Dance began early. At five, frequent illness led her mother to place her in dance training as a way to strengthen the body. At twelve, study became systematic. At eighteen, conservatory education in China intensified that discipline and left a lasting physical mark. Those early years formed a dancer under rigor, repetition, and pressure. Over time, that position shifted. Performance led to choreography. Choreography led to a larger interest in structure, ensemble, spectatorship, and direction. The body remained central, but authorship moved outward, from dancing inside a system to building one.

 

Yao received an Art Professional Diploma from Zhangjiagang Dance Academy in Suzhou in 2018, after years of pre-professional training. She completed her BFA in Choreography at Shenyang Conservatory of Music in Shenyang in 2022, then moved to the United States for graduate study.

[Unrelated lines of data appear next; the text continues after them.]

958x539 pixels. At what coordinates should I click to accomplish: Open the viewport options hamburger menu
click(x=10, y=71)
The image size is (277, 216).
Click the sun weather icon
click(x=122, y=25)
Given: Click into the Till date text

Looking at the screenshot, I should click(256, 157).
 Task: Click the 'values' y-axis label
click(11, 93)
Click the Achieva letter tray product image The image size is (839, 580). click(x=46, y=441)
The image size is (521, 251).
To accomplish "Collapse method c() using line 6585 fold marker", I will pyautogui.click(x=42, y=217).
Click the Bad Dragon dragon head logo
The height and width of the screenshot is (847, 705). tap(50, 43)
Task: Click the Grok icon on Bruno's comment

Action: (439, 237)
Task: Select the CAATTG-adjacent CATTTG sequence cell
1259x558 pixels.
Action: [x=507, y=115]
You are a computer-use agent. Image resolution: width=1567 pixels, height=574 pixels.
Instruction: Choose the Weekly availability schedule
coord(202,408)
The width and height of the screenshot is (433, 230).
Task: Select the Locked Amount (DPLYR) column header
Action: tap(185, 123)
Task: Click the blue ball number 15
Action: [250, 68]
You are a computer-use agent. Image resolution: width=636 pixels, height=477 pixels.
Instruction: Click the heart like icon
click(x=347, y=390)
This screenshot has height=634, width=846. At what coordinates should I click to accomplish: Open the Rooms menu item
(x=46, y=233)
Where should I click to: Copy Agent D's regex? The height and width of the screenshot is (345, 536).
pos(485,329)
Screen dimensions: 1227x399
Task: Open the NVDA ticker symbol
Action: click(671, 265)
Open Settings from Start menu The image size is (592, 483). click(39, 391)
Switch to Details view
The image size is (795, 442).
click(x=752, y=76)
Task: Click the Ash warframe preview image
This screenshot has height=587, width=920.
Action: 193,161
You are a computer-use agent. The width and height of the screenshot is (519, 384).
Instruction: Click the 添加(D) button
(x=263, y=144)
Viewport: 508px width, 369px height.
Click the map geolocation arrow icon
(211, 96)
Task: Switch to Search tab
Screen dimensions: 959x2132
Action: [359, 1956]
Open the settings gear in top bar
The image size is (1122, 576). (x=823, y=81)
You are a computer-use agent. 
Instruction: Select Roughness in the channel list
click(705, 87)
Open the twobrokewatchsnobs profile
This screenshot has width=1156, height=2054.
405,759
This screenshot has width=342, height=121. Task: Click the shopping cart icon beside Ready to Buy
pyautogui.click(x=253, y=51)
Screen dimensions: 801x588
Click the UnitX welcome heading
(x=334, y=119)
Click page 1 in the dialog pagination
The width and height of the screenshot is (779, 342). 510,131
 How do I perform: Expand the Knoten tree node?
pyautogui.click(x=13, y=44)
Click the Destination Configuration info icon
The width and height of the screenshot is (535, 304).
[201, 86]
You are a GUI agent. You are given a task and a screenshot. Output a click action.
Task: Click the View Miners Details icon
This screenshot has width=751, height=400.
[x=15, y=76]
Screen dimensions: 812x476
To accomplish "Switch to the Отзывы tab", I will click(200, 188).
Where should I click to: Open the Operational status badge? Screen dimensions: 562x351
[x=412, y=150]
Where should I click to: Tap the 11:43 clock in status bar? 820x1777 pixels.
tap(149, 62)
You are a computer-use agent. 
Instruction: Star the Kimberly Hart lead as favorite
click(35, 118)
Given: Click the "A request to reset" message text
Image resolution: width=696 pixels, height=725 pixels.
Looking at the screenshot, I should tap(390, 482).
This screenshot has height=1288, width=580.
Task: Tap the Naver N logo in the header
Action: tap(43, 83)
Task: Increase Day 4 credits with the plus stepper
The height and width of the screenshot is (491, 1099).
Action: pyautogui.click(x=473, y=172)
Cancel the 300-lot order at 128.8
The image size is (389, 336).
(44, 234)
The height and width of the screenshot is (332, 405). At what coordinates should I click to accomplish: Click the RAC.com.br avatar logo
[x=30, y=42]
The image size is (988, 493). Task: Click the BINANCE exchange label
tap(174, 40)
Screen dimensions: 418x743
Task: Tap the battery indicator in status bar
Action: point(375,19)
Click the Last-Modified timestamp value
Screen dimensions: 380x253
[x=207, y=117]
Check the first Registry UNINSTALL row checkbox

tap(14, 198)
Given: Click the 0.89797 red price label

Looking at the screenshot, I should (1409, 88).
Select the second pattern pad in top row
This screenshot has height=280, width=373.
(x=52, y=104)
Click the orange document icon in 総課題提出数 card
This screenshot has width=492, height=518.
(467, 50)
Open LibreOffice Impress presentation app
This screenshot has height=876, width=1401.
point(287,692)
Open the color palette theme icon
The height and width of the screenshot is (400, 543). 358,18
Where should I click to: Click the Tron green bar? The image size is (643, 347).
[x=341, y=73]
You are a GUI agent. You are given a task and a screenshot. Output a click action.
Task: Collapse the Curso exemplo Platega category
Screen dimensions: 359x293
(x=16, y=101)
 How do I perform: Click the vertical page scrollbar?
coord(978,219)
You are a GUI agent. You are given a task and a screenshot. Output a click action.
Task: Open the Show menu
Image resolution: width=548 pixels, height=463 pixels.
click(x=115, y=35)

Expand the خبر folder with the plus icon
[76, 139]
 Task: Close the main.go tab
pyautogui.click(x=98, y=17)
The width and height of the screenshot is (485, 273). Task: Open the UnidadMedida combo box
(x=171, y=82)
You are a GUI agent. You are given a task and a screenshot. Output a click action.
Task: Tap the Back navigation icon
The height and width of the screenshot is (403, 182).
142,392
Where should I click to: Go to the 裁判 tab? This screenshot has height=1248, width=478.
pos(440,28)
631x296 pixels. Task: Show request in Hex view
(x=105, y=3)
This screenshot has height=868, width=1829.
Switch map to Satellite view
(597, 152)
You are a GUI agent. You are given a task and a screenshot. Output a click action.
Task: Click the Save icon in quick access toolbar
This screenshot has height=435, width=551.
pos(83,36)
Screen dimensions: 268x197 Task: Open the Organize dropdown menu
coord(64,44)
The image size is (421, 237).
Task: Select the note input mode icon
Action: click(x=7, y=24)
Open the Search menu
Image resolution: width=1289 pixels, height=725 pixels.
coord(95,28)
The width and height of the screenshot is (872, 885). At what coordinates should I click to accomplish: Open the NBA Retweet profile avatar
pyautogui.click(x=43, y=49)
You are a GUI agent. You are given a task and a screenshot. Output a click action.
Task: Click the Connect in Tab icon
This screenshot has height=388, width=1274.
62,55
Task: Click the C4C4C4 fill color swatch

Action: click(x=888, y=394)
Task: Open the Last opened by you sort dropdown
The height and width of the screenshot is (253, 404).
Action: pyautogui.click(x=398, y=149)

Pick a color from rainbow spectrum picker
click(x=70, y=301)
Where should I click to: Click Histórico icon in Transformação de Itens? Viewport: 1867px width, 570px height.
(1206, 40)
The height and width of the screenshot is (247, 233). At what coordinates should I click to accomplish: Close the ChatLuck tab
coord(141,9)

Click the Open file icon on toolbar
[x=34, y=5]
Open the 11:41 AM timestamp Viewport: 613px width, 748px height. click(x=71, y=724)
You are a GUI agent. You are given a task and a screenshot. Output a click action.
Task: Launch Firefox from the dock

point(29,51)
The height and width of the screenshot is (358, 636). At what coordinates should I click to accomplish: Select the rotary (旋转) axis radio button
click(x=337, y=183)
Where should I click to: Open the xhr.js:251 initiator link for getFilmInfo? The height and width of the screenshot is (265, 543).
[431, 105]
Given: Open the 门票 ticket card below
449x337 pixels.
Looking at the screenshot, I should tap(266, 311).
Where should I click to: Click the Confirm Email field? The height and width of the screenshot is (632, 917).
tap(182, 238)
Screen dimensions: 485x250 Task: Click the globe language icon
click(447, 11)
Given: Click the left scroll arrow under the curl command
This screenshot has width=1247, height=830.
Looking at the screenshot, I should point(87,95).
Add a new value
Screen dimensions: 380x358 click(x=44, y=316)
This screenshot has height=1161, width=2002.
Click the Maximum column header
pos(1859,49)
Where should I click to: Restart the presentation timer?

In 2025, she earned an MFA in Dance in Interdisciplinary Digital Media and Performance from Arizona State University in Tempe, where her thesis research examined humanity through Tibetan Buddhism, Daoism, posthumanism, and feminism. 

 

Her performing arts practice is grounded in contemporary dance, but it does not stay within contemporary dance as a closed medium. Chinese classical dance and Chinese folk dance remain active technical and conceptual lineages in the work, alongside contemporary modern composition, somatic inquiry, Tai Chi principles, Tibetan movement research, and cross-cultural performance methods. She is interested in live performance because of its immediacy, its instability, and its refusal to separate thinking from time. On stage, movement is not decoration or self-expression alone. It becomes a way of carrying argument, relation, rupture, memory, and pressure through bodies in public.

 

This work has taken shape across proscenium, black box, festival, museum, and site-responsive contexts. In 2025, Ash and Bone was presented at Ailey Citigroup Theater in New York, Gibney Dance in New York, and Mark O’Donnell Theater in Brooklyn. Off to On traveled through The Tank NYC, Dixon Place, Ruth Page Center for the Arts in Chicago, and the Detroit Institute of Arts. Desire Path appeared at the International Human Rights Art Festival at The Tank in New York. In Between the dusk and dawn was developed through ritual-based contemporary dance at Mark Morris Dance Group in Brooklyn and later shown at Abrons Arts Center in New York. Earlier large-scale choreographic works include ENTROPY, N.U.O, HUNGER, Tamer, Fourth Wound, and one-two-three, created in Tempe between 2023 and 2024 as evening-length, ensemble, and interdisciplinary performance works that moved between philosophy, ritual, technology, and contemporary composition. 

 

Parallel to her choreographic practice, Yao has worked extensively as a teacher. At Arizona State University she served as Instructor of Record for Contemporary Modern, Ballet, and Contemporary Ballet, while also teaching and assisting in courses including The Body Condition(ed) and History of American Hip Hop Dance. Beyond the university, she has taught Chinese classical dance, Chinese folk dance, ballet, and contemporary in studio settings and as a guest artist, including at Gibney Dance in New York, Texas A&M University Corpus Christi, Hunter College, and Hobart and William Smith Colleges. Her teaching links technique to history, form to context, and studio work to the larger questions movement carries. 

Visual Art

Looking began before making. From adolescence onward, painting, sculpture, and fine art held a sustained charge, even before they became part of formal study. Yao did not enter visual art through conventional draftsmanship. The attraction came first through attention, through the long act of standing in front of images and objects, through the density of material presence. In 2019, study and research became more systematic. Later, injury altered the terms of practice more sharply. When the body could not move as before, the work shifted toward installation, performance art, and moving image. The hand entered where motion had been interrupted. Materials, scale, texture, and distance began to carry what the body alone no longer could.

 

Her visual work is not separate from the performing arts practice. It extends the same method by other means. Installation, text, object, and video become ways of handling evidence, spectatorship, residue, and metaphor. Space is composed as carefully as movement. Viewers are not simply invited to see. They are positioned, slowed, implicated, or held at a distance. Across media, Yao is drawn to the question of how violence, memory, identity, and cultural pressure are made visible, stylized, suppressed, or misread once they enter public form.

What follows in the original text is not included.